廖云帆坐在茶几旁边的小板凳上写作业。赵樱刚才还问他要不要把电视关掉,但是廖云帆摇了摇头,他也能做到把电视只当成背景音。
赵樱这一觉比想象中的还要漫长,廖云帆的那点作业早就写完了。他开始复习英语单词,他手里捧着英语书嘴里念念有词。这时候赵樱在沙发上翻了个身,脸朝向了廖云帆这边。
比起现在播放的不知道是地球哪个角落的国际新闻,其实对于廖云帆的学习进程干扰最大的是赵樱的存在。

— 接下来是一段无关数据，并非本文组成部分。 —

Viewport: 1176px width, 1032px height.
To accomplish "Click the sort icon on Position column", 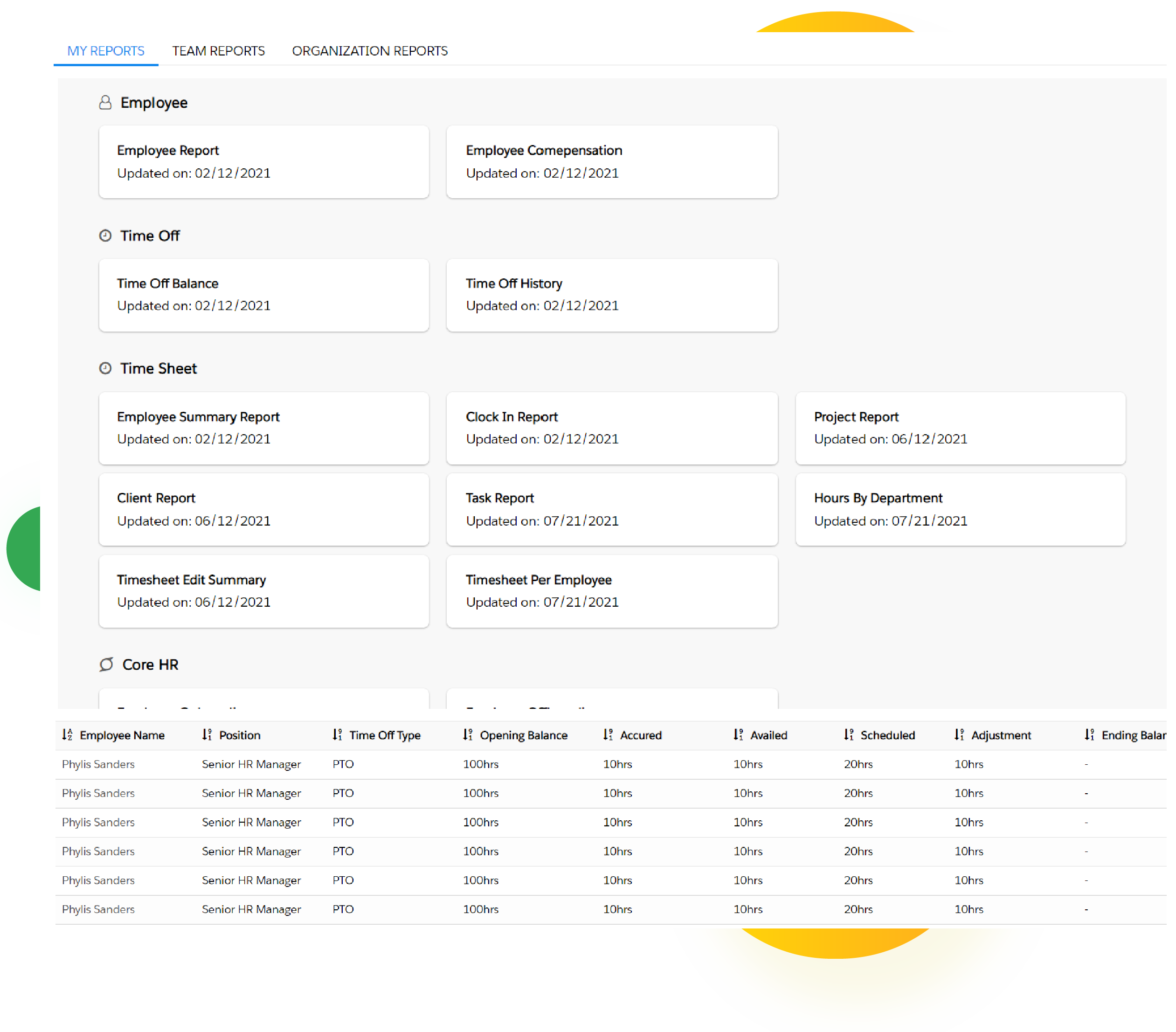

赵樱睡觉很安静,既不会打鼾也不会有沉重的呼吸声,但是他在廖云帆的身边睡着这件事本身就是一种干扰力。廖云帆用自己所有的意志力来避免让自己一直盯着赵樱看而忘记今天的学习任务。不能因为一时的美色而忘记自己的本业啊,廖云帆决心不做昏君。
可是就在这时候赵樱的一只手垂了下来。茶几和沙发离得很近,所以那只手还差两厘米左右就能碰到廖云帆的英语书右下角。廖云帆本来意志坚定的心又不争气地颤抖了两下,他把一只眼睛从枯燥的英语课本里探出来,看赵樱那只垂着的左手。
赵樱的五根手指都白且瘦削,指尖是尖尖的,指甲却是圆润且修剪整齐的。看着这只手,廖云帆的脑子里又闪回到了昨天晚上。对,昨天晚上的事他怎么现在才回味过来,有点晚但又不算太晚。赵樱就用这只手帮他完成了人生第一次手淫。不对,不是帮,廖云帆什么都没做,他只顾着喘气了。是樱赵夺走了他人生第一次手淫的机会。
那白浊沾在这只手上的时候,该会是怎样的情景?是他射出来的东西更白,还是赵樱这只手更白?光是思考颜色的问题就让廖云帆难为情了。本来想着不能做昏君但是只因为一只手他就丢盔卸甲了。廖云帆有点想哭,他也不知道自己竟然这么不争气,意志力竟然能薄弱到这种程度。
现在廖云帆看着的不光是赵樱的手了,他掩耳盗铃般地用英语书挡着自己的下半张脸,两只眼睛却顺着赵的手腕和手臂线条一直往上爬。赵樱连在家里穿的都是黑色的衣服,一件平平无奇的圆领短袖T恤,衬得他的胳膊和脖子都像纸一样白,廖云帆悄悄对比了一下,赵樱的皮肤好像要比他的英语书页还白。